Владлен Дорофеев __ ПОКОРИТЕЛЬ МОСКВЫ
Московский литератор
 Номер 09 (153) май 2006 г. Главная | Архив | Форум | Обратная связь 

Владлен Дорофеев
ПОКОРИТЕЛЬ МОСКВЫ

     
      Декабрь 1980 г.
     Похмельный синдром наступил к Новому году. Решить предстояло два главных вопроса: устроиться на работу и найти жилье.
     Почему жилье? Как выяснилось, за армейскую жизнь я сильно изменился в быту: приобрел кучу привычек, с которыми не очень хотела мириться моя мама. Несмотря на то, что за последний год мы виделись чуть ли не каждую неделю — она моталась ко мне на КПП части сначала из Орла, потом из Удельной, мы на удивление отвыкли друг от друга, и пропасть отчуждения только росла с каждым днем. А жилая наша площадь уменьшилась в ходе обмена ровно на одну мою комнату. Так что я скорее приобрел прописку, да и то подмосковную, чем крышу над головой. Потом эти электрички, пятнадцатиминутная дорога со станции к дому вдоль неосвещенных дачных заборов не прибавляли ей покоя. Особенно поздно вечером.
      А она ждала. Ведь я теперь заменял ей орловских друзей и елецких родственников, соединял ее с прошлой жизнью. Всякий день она мчалась из Центрального дома армии, где устроилась работать библиотекарем, в Удельную. Готовила ужин и ждала. Ей было сорок, она была красивой хрупкой женщиной, носила туфли на высоких каблуках, недорогие, но элегантные самодельные наряды, и смеялась звонким, почти детским смехом. Она тоже приехала покорять Москву и, как и я, была уверена в успехе. Бравые офицеры обхаживали ее, приглашали в театры и рестораны, а она, забежав после работы в полупустой магазин, мчалась на электричку, домой, готовить ужин из того, что удалось сегодня урвать из цепких рук агрессивной очереди.

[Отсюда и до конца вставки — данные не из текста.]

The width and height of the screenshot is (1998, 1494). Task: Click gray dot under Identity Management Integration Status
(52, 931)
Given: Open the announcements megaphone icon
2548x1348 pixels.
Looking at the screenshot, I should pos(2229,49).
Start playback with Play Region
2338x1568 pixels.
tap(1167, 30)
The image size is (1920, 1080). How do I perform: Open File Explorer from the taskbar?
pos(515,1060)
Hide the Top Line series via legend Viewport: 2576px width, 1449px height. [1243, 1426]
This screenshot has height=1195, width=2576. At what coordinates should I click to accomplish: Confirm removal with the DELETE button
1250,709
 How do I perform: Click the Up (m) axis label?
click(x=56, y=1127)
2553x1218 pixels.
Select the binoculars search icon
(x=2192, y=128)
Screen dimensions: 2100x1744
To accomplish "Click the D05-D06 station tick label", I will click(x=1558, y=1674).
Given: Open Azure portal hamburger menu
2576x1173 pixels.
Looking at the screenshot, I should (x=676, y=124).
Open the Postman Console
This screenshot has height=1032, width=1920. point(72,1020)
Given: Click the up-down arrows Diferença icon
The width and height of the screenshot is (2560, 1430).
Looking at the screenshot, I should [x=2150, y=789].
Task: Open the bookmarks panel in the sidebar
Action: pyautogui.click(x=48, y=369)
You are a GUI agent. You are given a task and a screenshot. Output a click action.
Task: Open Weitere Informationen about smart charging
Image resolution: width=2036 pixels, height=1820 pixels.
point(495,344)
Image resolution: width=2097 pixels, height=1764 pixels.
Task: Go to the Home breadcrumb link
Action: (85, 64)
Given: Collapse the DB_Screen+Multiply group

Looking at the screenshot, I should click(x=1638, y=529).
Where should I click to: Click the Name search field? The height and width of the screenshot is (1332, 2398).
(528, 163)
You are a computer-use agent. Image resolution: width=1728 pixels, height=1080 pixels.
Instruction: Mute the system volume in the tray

     Я возвращался из своих путешествий по столице, взволнованный увиденным, и ее чрезмерная опека вызывала лишь раздражение, мешала грезить. Трудно мне было заново привыкать к семейному очагу, к материнской заботе и ласке. Да и как шальная молодость может понять трезвую зрелость? Ее пышущий жадностью эгоизм требует постоянного немедленного душевного и физического насыщения.
     Эти чувства и привели меня в Новый год, мой первый Новый год в Москве и на гражданке, в студенческое общежитие института тонкой химической технологии. В эту бетонную башню на краю столицы, в десяти минутах ходьбы от станции метро "Юго-западная".
     Сюда, по доброте душевной пригласила наша землячка Татьяна, по прозвищу "Чулок", подружка моей орловской невесты — Лены. И предоставила шанс весело провести замечательный праздник. А главное, восстановить отношения с Ленком.
     Впрочем, встретились мы еще в городе. Лена ничуть не изменилась — те же голубые глаза, пшеничные волосы, крепкая желанная фигура — шведский стандарт красоты и страсти. Последний раз мы виделись полгода назад, когда она поразила всех присутствовавших на КПП тонкими коричневыми сигаретами "St. Morris " и горючими слезами по поводу ее девятнадцатилетия — замуж пора, а она все в девках ходит!
     Недолго думая, я потащил ее в Удельную. Мама в последнюю минуту сорвалась с моей елецкой теткой Людой отмечать праздник к знакомым в Севастополь, и квартира стояла пустой. И зачем нам общежитие? Да там весело!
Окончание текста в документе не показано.